The truth is that skateboarding is awesome.
The real truth is that starting a skate company and working with a woodshop can be nightmare. Just ask my buddy _____. We can’t give his name because you know…lawyers. But trust me it can be a total nightmare trying to get decks made. We hope this little interview helps you avoid some serious nightmares.
REMEMBER – buyer beware! DO NOT FREAK OUT…read this interview FIRST before you place that order.
What should you be looking for when it comes to choosing a woodshop to make your decks?

History and heritage. This shows credibility and experience right off the bat. The  customer should be able to pull plenty of information about the organization on the internet

Their philosophies and core values.  Check out their website and  see what they are about.

Cleanliness and organization. Visiting the factory not only ensures that  they are not brokers themselves, but also allows the customer the ability to check out their organization. We know that all wood shops are dirty or dusty, but not to a point that it looks like stuff is just thrown everywhere

Customer Service.   Customer service should be a top priority. Are they taking the time to really meet your needs, or do they just want to take your money?

The desire to work with the customer. A great wood shop would sit you down, ask you questions, and be upfront with you about everything verbally and most importantly, in writing, so there are no discrepancies

Over promises. An experienced wood shop would under promise, and maintain their timeline ( usually between 4 to 6 weeks). Most of the time, they finish the job before then.

The woodshop’s opinion and/or advice.  Yes, both parties need to make money. A great wood shop would give their opinion and/ or advice without telling one what to do, hopefully resulting in a production-friendly, quality product. There are no perfect wood shops; they do run into snags and it is to be expected. But make sure that the wood shop communicates this back to you. They should be giving you facts, answers, and solutions…not excuses.

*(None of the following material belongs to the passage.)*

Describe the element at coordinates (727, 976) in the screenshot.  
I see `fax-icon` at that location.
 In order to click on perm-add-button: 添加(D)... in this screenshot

A great wood shop would also let you know that certain processes would be better done by you rather than the wood shop, so you can save money and time. The attitude of the wood shop should be like what’s someone once said , “ We are here to make your life as easy as possible, and help you be successful at the same time.”

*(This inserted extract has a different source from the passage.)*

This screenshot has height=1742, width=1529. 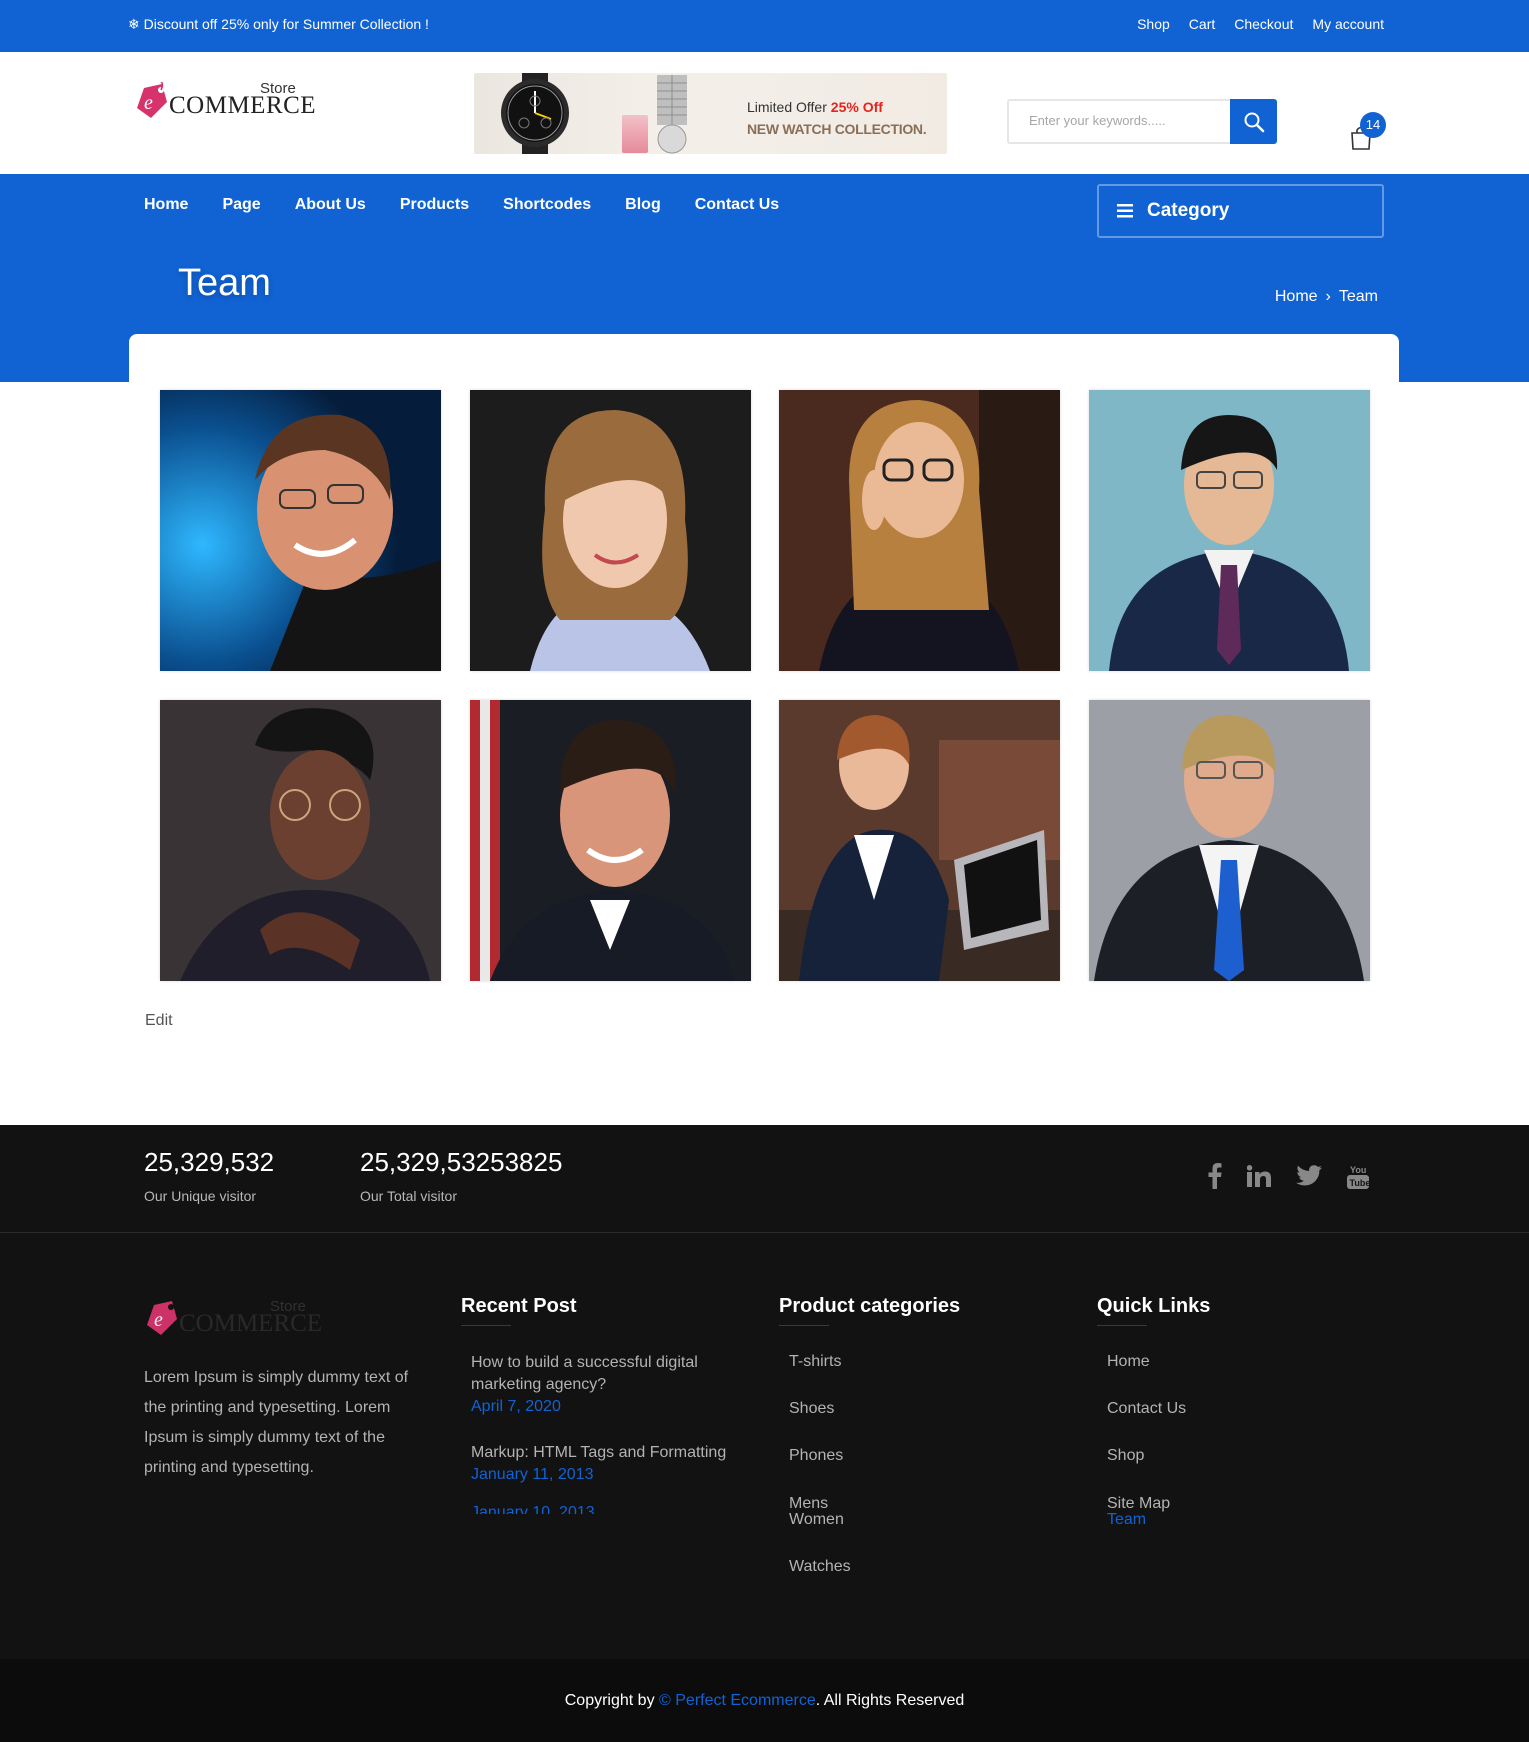 What do you see at coordinates (874, 1362) in the screenshot?
I see `category-link: T-shirts` at bounding box center [874, 1362].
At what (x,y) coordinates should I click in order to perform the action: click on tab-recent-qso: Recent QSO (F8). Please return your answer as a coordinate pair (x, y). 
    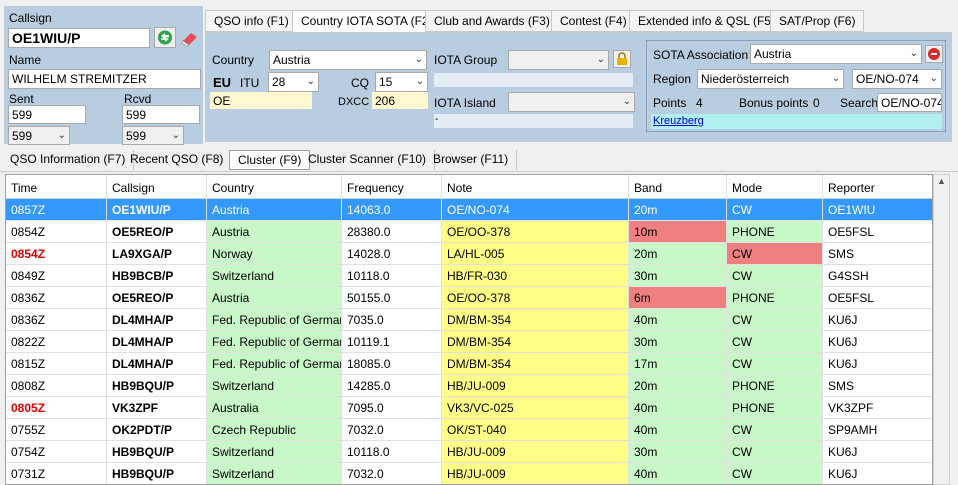
    Looking at the image, I should click on (178, 160).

How to best handle references?

Great wood shops will not reveal their customers. It’s like a code of ethics to keep their OEM customers at secret. Most likely, a great wood shop will already have a great reputation by simple “word of mouth”. Remember that good references should not only be on the quality of the product, but also on timelines, and especially customer service.

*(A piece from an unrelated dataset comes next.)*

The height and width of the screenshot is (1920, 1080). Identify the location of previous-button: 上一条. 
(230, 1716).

What are some alarm bells that should trigger “RUN AWAY!” ?

This is a tough one, since every wood shop looks great at first even with great references, but  do your RESEARCH! If you are caught in the middle of a dilemma, you should look at signs of multiple promises not delivered, and multiple excuses….THIS IS A WARNING SIGN….by the second promise not fulfilled or second excuse….you should start thinking of your exit strategy.

What’s the best way to handle disputes?

Disputes are easy to handle if everything was placed in writing before the start of production. Write everything down, and you as the OEM customer and the wood shop should review the terms.  Once agreed to, both parties should sign off on it

Recap e-mails are a must, just in case there were details that needed more attention or were missed. There’s a saying that the customer is always right.   That is true most of the time, but if you have everything in writing…there should be no question who made the mistake…it’s either the customer or the manufacturer.